Трезвенник - Зорин Леонид Генрихович. Страница 21

Я видел, что разговор не вяжется. Необязательные слова — одно к другому не притиралось. Фразы не склеивались меж собою, взлетали, на миг повисали в воздухе и тут же растворялись бесследно. Один Рымарь вел себя молодцом, пытался хоть как-то поднять настроение.

Он вспомнил, что, когда Федора Тютчева вдруг отозвали из Германии — тот служил по дипломатической части, — поэт на родине затосковал. Как раз в то время Жоржа Дантеса после его роковой дуэли выслали за пределы России. Тютчев сказал своим друзьям: пойду-ка я и убью Жуковского.

Випер громогласно чихнул и авторитетно добавил:

— Неглупые люди давно уже поняли: весь мир — твой дом. Боккаччо писал, когда его выгнали из Флоренции, что мудрецу вся земля — отечество.

Богушевич поморщился и вздохнул:

— Утешительный набор для изгоев.

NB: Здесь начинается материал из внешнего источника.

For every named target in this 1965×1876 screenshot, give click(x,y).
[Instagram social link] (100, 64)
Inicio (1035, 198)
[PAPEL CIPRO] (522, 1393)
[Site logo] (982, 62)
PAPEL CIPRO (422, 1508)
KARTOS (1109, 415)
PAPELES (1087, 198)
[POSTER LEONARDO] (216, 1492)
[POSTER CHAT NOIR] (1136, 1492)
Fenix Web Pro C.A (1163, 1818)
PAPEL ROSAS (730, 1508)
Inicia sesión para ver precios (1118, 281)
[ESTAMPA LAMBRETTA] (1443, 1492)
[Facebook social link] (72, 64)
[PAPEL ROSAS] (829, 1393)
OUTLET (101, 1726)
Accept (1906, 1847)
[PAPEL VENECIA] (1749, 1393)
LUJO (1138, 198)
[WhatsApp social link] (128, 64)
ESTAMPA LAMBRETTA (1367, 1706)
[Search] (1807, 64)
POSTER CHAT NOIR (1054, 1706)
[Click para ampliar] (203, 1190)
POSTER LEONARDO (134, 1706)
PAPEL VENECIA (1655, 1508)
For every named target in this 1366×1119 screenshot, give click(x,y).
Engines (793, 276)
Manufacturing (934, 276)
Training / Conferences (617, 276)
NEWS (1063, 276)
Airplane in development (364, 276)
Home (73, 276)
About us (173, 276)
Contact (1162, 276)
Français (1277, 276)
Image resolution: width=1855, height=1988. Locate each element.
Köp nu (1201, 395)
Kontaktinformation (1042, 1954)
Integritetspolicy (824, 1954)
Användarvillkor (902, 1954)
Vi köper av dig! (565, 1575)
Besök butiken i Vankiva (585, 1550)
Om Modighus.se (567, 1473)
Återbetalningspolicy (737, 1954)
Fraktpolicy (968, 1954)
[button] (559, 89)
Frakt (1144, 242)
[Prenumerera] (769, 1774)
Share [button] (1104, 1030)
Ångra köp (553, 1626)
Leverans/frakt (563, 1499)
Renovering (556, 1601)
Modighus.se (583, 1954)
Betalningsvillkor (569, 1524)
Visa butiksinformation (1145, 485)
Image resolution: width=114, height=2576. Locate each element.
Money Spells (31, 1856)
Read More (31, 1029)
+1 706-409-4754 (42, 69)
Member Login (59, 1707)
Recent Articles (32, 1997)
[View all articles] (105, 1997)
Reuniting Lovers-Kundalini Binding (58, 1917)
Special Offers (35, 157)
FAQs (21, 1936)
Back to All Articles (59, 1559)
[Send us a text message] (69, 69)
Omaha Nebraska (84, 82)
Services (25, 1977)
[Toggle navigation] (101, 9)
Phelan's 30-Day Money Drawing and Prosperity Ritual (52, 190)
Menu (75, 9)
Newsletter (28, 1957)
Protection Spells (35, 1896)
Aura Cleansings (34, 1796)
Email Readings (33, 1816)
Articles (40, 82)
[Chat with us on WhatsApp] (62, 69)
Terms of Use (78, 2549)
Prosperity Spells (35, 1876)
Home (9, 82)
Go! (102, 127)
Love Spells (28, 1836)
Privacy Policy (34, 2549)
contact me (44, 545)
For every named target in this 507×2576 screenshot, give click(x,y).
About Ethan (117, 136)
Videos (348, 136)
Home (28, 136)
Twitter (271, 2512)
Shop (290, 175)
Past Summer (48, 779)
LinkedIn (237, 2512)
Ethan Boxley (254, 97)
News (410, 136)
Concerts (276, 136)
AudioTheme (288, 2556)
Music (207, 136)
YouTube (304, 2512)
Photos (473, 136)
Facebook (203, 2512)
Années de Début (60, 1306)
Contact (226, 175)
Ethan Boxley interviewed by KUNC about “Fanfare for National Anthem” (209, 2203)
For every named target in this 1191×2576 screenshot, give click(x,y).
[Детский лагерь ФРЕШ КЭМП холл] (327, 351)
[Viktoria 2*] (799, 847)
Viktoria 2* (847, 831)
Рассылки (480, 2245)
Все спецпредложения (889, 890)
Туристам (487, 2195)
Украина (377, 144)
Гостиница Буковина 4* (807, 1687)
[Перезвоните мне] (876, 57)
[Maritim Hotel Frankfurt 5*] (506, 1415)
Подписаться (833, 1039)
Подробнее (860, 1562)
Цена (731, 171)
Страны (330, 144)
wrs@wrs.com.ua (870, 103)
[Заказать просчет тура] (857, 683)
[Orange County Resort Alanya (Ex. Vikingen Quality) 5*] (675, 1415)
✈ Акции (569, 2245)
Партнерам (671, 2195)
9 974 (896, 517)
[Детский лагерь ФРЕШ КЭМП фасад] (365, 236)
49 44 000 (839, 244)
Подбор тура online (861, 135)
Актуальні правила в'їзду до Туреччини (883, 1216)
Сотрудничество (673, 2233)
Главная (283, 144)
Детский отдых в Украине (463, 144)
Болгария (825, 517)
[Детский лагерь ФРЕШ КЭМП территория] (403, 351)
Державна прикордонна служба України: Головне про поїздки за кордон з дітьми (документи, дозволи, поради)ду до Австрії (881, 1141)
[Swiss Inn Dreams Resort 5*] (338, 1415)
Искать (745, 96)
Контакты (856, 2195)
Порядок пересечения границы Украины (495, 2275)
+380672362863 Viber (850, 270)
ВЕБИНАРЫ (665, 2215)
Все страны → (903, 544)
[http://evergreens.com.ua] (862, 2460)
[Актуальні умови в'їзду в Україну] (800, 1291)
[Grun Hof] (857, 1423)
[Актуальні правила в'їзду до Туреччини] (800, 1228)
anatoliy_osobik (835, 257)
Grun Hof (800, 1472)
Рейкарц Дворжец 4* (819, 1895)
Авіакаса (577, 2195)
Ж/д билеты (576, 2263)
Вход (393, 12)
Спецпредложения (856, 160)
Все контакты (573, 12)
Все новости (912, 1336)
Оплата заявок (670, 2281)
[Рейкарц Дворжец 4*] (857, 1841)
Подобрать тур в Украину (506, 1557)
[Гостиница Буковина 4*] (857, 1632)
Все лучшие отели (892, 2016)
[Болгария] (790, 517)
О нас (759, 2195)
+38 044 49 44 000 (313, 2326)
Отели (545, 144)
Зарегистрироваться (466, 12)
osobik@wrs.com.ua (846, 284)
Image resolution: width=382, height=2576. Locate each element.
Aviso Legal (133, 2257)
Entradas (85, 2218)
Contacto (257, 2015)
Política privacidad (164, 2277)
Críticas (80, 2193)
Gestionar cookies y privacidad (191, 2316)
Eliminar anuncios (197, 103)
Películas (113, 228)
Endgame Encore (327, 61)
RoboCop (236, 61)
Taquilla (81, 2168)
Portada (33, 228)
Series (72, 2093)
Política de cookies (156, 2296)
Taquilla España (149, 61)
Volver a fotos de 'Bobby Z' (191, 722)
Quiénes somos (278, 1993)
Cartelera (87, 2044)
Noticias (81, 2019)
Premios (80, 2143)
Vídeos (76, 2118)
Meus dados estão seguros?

Должно быть, и Данте тем утешался, а тысячелетием раньше — Овидий. Но я не поэт. Не мудрец, тем более.

Рена ходила из комнаты в кухню, из кухни в комнату — все приносила какую-то снедь.

Она подошла ко мне:

— Поешь хоть что-нибудь. Ты, верно, голоден.

Випер кивнул:

— Он спал с лица.

Я посмотрел на него с удивлением. Его словно тянет меня укусить.

— Не хочется, — признался я Рене. — Что-то мне нынче не по себе.

— Ну почему я должна уезжать? — внезапно спросила Надежда Львовна.

Все неожиданно замолчали. Богушевич холодно усмехнулся:

— Ну что ж, мы — ритуальный народ. Помолчим. Из коллекции ритуалов советским людям легче всего дается как раз минута молчания. Она затягивается на всю жизнь.

— Мы уже не советские люди, — резко сказала его жена.

— Советские, — сказал Богушевич. — Мы были ими и здесь и в зоне. В Германии тоже ими останемся. Эта прививка неизлечима.

Я подошел к супругам с рюмкой, все еще на три четверти полной.

— Дай бог вам удачи, — сказал я с чувством. — Рена считает, что счастья нет, однако удача нет-нет и случается. Удачи. Я верю, что мы увидимся.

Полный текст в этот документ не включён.